Records from a data collection
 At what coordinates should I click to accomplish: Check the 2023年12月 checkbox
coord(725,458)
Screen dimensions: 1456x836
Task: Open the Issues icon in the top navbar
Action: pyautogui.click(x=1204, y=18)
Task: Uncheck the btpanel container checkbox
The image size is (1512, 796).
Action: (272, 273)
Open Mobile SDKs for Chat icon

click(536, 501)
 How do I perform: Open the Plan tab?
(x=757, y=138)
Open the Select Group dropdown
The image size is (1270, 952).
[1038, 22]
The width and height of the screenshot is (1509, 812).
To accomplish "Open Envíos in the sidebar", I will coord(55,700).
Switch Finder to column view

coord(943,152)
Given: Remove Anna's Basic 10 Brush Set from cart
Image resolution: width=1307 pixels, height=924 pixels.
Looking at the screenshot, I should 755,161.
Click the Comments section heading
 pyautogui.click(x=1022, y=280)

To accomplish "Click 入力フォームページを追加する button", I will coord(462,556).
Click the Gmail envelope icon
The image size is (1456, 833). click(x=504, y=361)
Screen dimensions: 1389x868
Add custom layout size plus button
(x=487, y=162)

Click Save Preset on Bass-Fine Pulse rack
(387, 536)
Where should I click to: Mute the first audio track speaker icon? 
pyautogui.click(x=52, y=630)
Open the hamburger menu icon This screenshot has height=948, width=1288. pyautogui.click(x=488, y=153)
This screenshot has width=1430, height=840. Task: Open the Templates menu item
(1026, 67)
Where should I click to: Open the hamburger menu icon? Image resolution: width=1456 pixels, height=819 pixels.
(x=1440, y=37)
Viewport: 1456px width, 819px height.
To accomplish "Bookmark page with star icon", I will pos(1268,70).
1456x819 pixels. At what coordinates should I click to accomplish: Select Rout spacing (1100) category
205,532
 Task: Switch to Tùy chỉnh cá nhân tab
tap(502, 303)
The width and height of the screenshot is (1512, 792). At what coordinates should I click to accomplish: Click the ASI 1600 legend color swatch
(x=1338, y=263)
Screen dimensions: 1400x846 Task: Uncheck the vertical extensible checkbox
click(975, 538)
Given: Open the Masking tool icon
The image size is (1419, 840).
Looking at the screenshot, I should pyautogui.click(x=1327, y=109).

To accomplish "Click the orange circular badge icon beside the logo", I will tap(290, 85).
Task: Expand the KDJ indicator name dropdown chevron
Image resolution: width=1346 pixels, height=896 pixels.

■ **What is required**: Each line of the records above must be copied exactly.

■ **Written response**:
 At what coordinates should I click to accomplish: Check the 2023年12月 checkbox
coord(725,458)
Screen dimensions: 1456x836
Task: Open the Issues icon in the top navbar
Action: pyautogui.click(x=1204, y=18)
Task: Uncheck the btpanel container checkbox
The image size is (1512, 796).
Action: (272, 273)
Open Mobile SDKs for Chat icon

click(536, 501)
 How do I perform: Open the Plan tab?
(x=757, y=138)
Open the Select Group dropdown
The image size is (1270, 952).
[1038, 22]
The width and height of the screenshot is (1509, 812).
To accomplish "Open Envíos in the sidebar", I will coord(55,700).
Switch Finder to column view

coord(943,152)
Given: Remove Anna's Basic 10 Brush Set from cart
Image resolution: width=1307 pixels, height=924 pixels.
Looking at the screenshot, I should 755,161.
Click the Comments section heading
 pyautogui.click(x=1022, y=280)

To accomplish "Click 入力フォームページを追加する button", I will coord(462,556).
Click the Gmail envelope icon
The image size is (1456, 833). click(x=504, y=361)
Screen dimensions: 1389x868
Add custom layout size plus button
(x=487, y=162)

Click Save Preset on Bass-Fine Pulse rack
(387, 536)
Where should I click to: Mute the first audio track speaker icon? 
pyautogui.click(x=52, y=630)
Open the hamburger menu icon This screenshot has height=948, width=1288. pyautogui.click(x=488, y=153)
This screenshot has width=1430, height=840. Task: Open the Templates menu item
(1026, 67)
Where should I click to: Open the hamburger menu icon? Image resolution: width=1456 pixels, height=819 pixels.
(x=1440, y=37)
Viewport: 1456px width, 819px height.
To accomplish "Bookmark page with star icon", I will pos(1268,70).
1456x819 pixels. At what coordinates should I click to accomplish: Select Rout spacing (1100) category
205,532
 Task: Switch to Tùy chỉnh cá nhân tab
tap(502, 303)
The width and height of the screenshot is (1512, 792). At what coordinates should I click to accomplish: Click the ASI 1600 legend color swatch
(x=1338, y=263)
Screen dimensions: 1400x846 Task: Uncheck the vertical extensible checkbox
click(975, 538)
Given: Open the Masking tool icon
The image size is (1419, 840).
Looking at the screenshot, I should pyautogui.click(x=1327, y=109).

To accomplish "Click the orange circular badge icon beside the logo", I will tap(290, 85).
Task: Expand the KDJ indicator name dropdown chevron
Image resolution: width=1346 pixels, height=896 pixels.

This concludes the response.